Two versions of a strategy to solve the “10 largest trades on a given day in the NYSE” problem are given below:

Strategy a: Updating an unsorted output array:

         a.1. Let B be an array of size 10.

         a.2. Copy the first 10 trade values from A into B.

         a.3. Scan B to locate the smallest trade value L in it.

         a.4. Repeat steps a.4.1-a.4.3for each of the remaining (10 million ─ten) trade values in A:

                   a.4.1 Get the next trade value from A and compare it with L.

                   a.4.2 If L is larger or equal, do nothing

                   a.4.3 Otherwise

                            a.4.3.1 Replace L in B with this next trade value from A.

                            a.4.3 2 Scan B to locate the smallest trade value L in it.

         a.5 Output the trade values in B.

The second version maintains B in a sorted state so that the largest trade value in it could be directly located:

Strategy a’: Updating a sorted output array:

         a’.1. Let B be an array of size 10.

         a’.2. Copy the first 10 trade values from A into B.

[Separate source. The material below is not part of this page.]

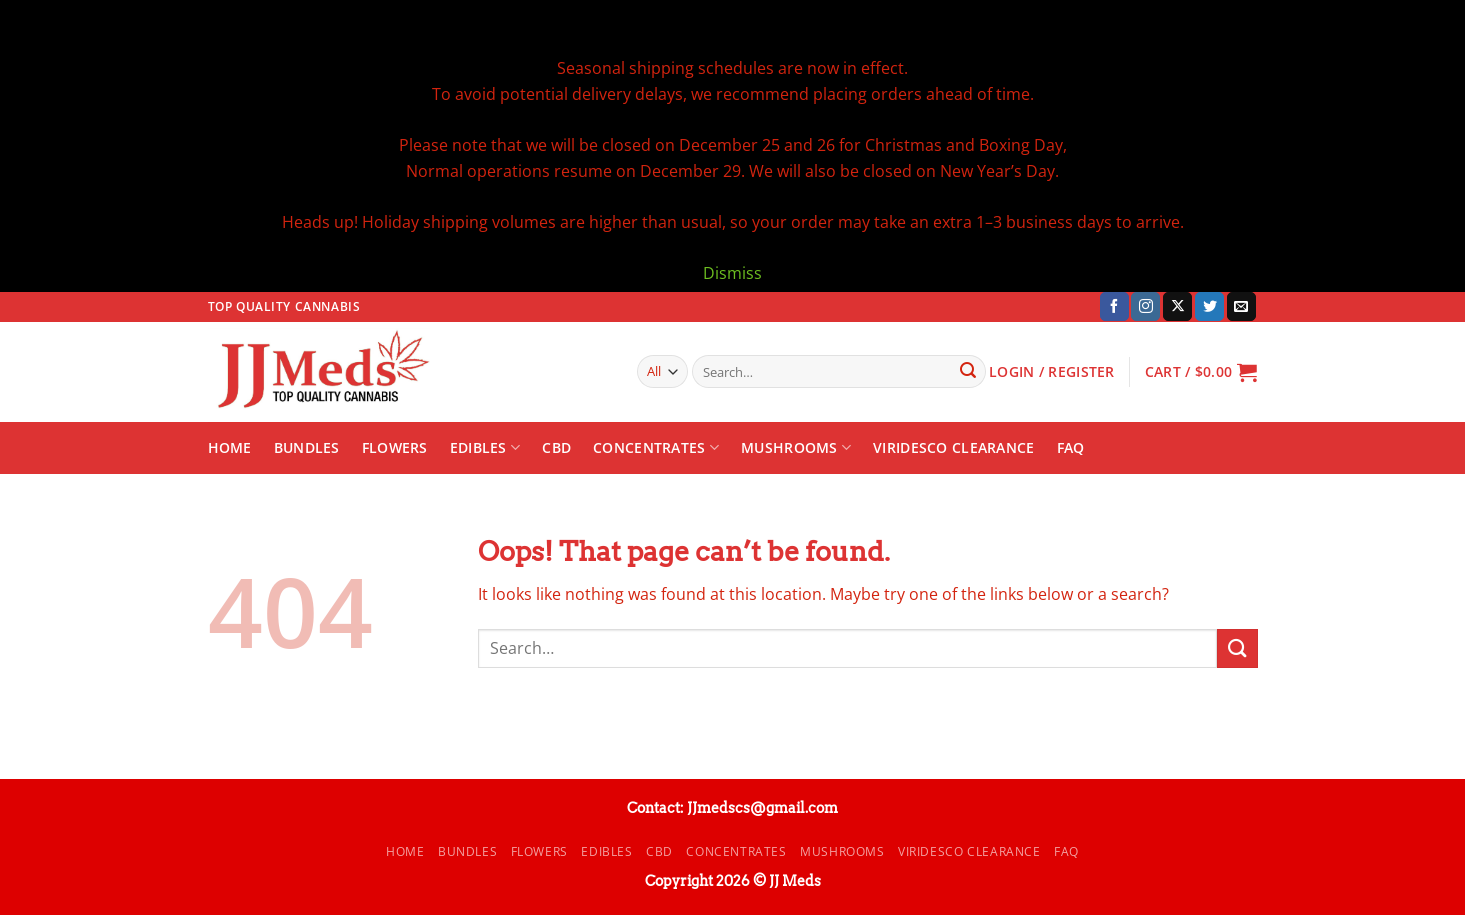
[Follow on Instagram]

         a’.3. sort B in ascending or descending order

         a’.4. Repeat steps 3b.4.1-3b.4.2for each of the remaining (10 million ─ten) trade values in A:

                   a’.4.1 Get the next trade value from A and compare it with the smallest value in B

                   a’.4.2 If the smallest value in B is larger or equal, do nothing

                   a’.4.3 Otherwise

                            a’.4.3.1 Replace the smallest value in B with this next trade value from A.

                            a’.4.3 2 sort B in the same order

         a’.4. Output the trade values in B.

Which version is more efficient? Circle one:         

Strategy a        Strategy a’      both are equally efficient

Provide a technical justification or argument (short and precise) to support your claim:

Answer 1

For strategy a.

As the size of the B array is 10,so step 3 will take O(10) complexity.which is constant.

In step 4,In worst case ,let's assume ,each time we have to replace the L with the current number from A array.

The size of Array A is 10 million,so we'll have to replace L each time in worst case and searching the number in array B take O(10) time.so total time complexity is O(10*(10 million)).

For strategy a'.

As the size of the B array is 10.If we assume sorting takes O(n(logn)) then step 3 will take O(10*log10) complexity.which is constant.

In step 4,In worst case ,let's assume ,each time we have to replace the L with the current number from A array.

The size of Array A is 10 million,so we'll have to replace L each time in worst case and searching the number in array B take O(1) time because in sorted array in increasing order always presents at first index then sorting takes O(10log10).so total time complexity is O(10log(10)*(10 million)).

So it's obvious that 10 < (10log10) so strategy a is more efficiently.